Fig. 3: Frequent CpG C > T transitions in retrotransposons in iPSCs.

a Distribution of CpG C > T mutations in the genome. Distribution of CpG sequence in the genome is shown in ‘control’55,56. b Mutations at CpG or at non-CpG on retrotransposon sequences. Percentages of mutation positions on LINE, SINE and LTR-retrotransposons are shown. For statistical analysis, the two-tailed Z-test was employed. See Supplementary Table 2 also. c CpG C > T mutations in each SINE subfamily. The SINE subfamily names are shown on the x-axis. AluY and other AluY subfamilies, Ya through Yk, are denoted in orange. The y-axis indicates the percentage of CpG C > T mutations detected in each SINE subfamily of the total number of CpG C > Ts detected within whole SINEs. One SINE subfamily, AluY, which showed a marked increase in the number of mutations in iPSCs, is shown in yellow. d Ratio of the CpG C > T frequency of each SINE subfamily between iPSCs and germline.
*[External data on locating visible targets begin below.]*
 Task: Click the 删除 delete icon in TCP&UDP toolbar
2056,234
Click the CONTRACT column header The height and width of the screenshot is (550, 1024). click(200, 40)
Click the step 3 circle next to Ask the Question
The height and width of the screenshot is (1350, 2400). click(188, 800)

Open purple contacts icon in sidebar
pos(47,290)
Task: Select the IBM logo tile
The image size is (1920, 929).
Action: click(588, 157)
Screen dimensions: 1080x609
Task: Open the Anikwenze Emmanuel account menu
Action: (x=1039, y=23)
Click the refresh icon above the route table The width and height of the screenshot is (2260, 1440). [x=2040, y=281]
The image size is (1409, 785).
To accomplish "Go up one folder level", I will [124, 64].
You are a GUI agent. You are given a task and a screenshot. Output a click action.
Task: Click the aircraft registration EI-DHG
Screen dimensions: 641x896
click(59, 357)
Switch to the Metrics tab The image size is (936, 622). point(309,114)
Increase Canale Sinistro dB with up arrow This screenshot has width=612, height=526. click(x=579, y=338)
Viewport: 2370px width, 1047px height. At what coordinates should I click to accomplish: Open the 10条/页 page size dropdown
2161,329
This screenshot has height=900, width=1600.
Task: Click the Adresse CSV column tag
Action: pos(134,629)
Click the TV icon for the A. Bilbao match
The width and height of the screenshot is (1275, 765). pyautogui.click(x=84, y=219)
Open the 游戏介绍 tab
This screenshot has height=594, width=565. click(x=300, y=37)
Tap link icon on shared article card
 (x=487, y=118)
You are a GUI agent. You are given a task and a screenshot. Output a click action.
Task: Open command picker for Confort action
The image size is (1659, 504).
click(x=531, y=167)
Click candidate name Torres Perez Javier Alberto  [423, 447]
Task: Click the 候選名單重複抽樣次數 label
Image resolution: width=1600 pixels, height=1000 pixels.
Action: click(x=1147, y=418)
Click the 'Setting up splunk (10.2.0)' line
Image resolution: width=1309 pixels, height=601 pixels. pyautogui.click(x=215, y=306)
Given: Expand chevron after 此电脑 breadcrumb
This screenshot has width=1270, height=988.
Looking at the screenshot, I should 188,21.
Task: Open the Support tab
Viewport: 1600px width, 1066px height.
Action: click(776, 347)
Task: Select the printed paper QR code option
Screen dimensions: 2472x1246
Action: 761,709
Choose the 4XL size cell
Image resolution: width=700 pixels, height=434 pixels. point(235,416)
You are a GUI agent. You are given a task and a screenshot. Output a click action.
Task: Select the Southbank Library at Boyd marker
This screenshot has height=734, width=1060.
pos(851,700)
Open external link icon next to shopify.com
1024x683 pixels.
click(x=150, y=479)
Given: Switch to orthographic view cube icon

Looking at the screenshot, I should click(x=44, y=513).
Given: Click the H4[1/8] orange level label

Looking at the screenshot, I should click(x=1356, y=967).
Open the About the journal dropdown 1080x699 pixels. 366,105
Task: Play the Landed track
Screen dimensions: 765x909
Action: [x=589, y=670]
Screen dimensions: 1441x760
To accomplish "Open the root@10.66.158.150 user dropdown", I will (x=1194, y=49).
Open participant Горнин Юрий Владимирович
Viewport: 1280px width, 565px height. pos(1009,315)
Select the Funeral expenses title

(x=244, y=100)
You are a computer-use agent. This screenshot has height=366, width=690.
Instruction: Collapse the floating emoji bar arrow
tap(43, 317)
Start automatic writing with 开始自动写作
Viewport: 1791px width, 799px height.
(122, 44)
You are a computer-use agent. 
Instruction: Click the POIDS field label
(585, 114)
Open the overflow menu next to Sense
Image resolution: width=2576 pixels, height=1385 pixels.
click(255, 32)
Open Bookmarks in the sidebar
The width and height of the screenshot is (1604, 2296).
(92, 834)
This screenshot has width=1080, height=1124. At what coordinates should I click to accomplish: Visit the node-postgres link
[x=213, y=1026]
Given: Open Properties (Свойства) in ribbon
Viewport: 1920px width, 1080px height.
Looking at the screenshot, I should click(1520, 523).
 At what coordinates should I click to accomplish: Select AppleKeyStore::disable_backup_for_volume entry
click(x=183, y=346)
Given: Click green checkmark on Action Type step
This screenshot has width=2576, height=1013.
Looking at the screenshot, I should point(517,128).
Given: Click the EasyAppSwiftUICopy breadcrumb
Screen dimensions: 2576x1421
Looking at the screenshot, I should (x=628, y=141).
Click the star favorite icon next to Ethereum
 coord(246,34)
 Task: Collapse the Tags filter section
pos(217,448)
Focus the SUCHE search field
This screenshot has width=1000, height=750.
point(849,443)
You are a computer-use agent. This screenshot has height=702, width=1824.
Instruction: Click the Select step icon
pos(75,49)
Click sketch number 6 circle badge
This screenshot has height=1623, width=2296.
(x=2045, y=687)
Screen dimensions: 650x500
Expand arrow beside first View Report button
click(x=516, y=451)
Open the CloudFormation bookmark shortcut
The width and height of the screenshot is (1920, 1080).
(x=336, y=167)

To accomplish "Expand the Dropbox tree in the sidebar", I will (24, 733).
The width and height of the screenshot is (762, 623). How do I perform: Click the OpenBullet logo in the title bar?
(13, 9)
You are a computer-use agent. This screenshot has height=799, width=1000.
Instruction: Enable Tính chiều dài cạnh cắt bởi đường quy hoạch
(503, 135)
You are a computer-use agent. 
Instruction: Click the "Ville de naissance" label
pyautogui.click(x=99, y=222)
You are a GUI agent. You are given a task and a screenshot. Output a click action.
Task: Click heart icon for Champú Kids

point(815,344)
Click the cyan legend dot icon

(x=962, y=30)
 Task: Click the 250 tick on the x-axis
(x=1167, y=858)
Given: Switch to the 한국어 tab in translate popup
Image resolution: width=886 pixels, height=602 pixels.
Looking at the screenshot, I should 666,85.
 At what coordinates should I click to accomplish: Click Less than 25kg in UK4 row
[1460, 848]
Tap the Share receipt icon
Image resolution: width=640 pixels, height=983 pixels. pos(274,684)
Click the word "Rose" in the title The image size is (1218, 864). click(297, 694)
The iPSC to germline CpG C > T ratio in each subfamily was calculated using the % data shown in Fig. 3c, and the values are shown relative to AluJ as 1. AluJ and AluS are the sum of the values of the subfamilies belonging to the AluJ and AluS families, respectively, and AluYa-k is the sum of the values of the subfamilies, AluYa to AluYk. Shown in orange are the evolutionarily young subfamilies AluY and AluYa-k. Source data are provided as a Source Data file.